= Problem details =
Your output must hold every entry exactly as written and none of the pictures.

Pixel coordinate grounding data
════════
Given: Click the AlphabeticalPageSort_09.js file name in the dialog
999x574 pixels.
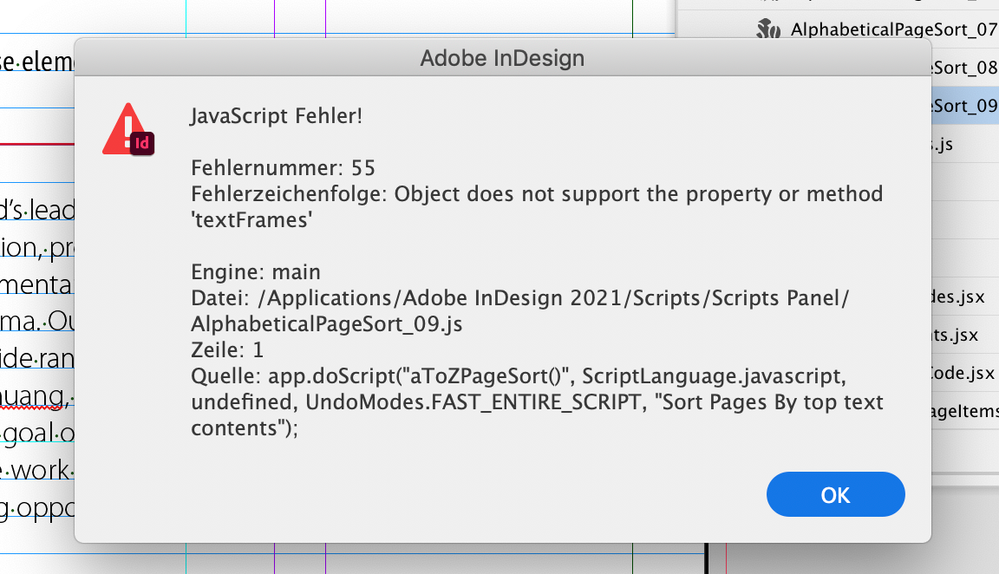Looking at the screenshot, I should click(x=327, y=324).
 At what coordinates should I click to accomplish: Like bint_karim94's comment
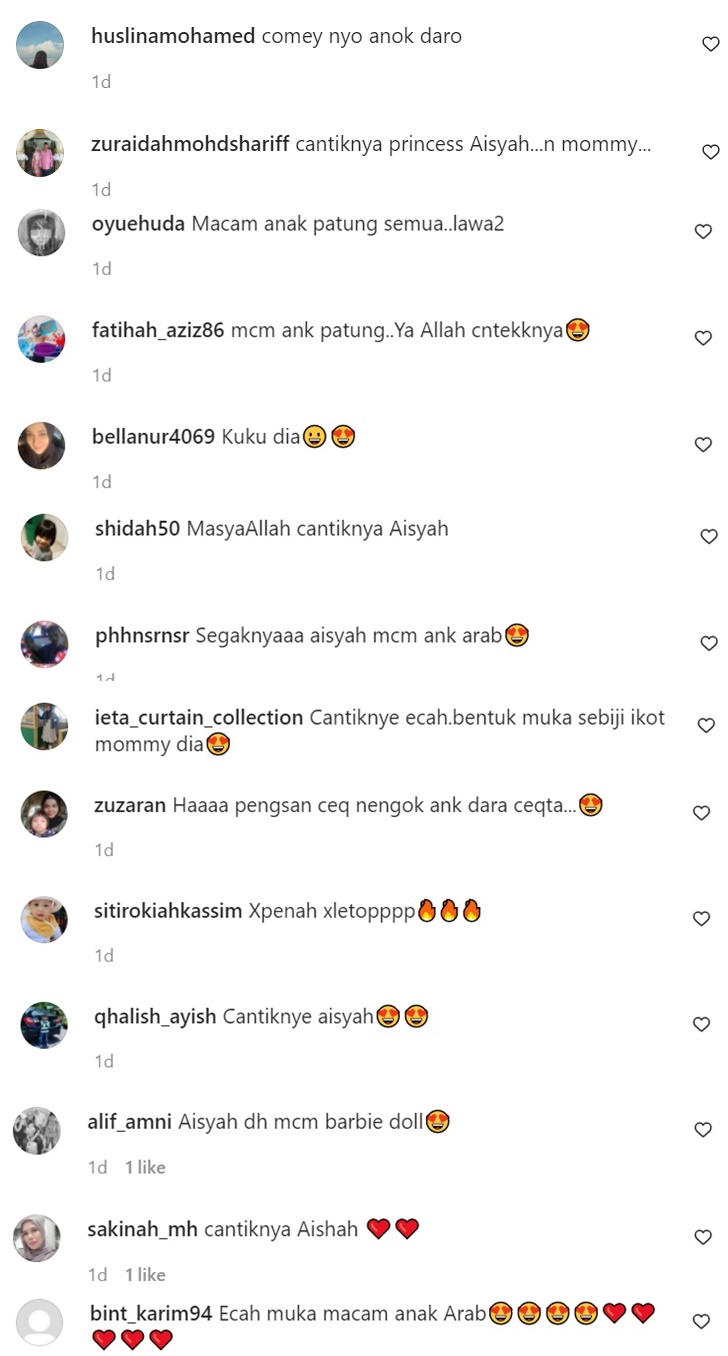coord(702,1321)
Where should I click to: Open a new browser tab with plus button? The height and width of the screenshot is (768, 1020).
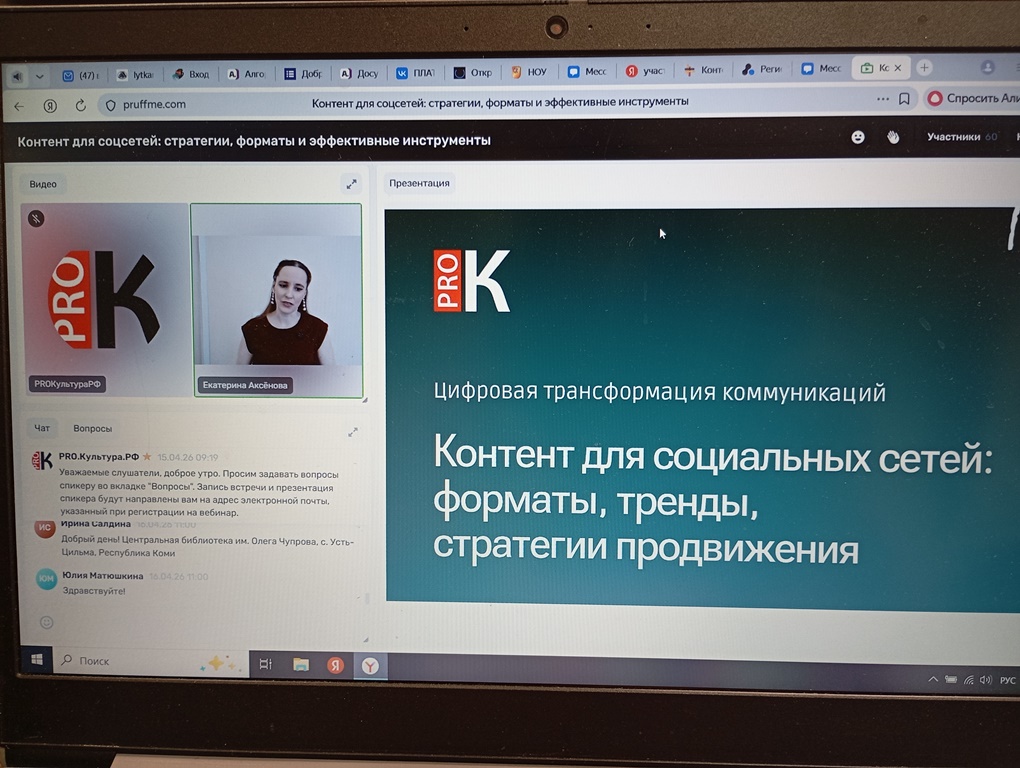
════════
= Task response =
Given: Click the AlphabeticalPageSort_09.js file name in the dialog
999x574 pixels.
Looking at the screenshot, I should click(x=327, y=324).
 At what coordinates should I click to accomplish: Like bint_karim94's comment
coord(702,1321)
Where should I click to: Open a new browser tab with plus button? The height and width of the screenshot is (768, 1020).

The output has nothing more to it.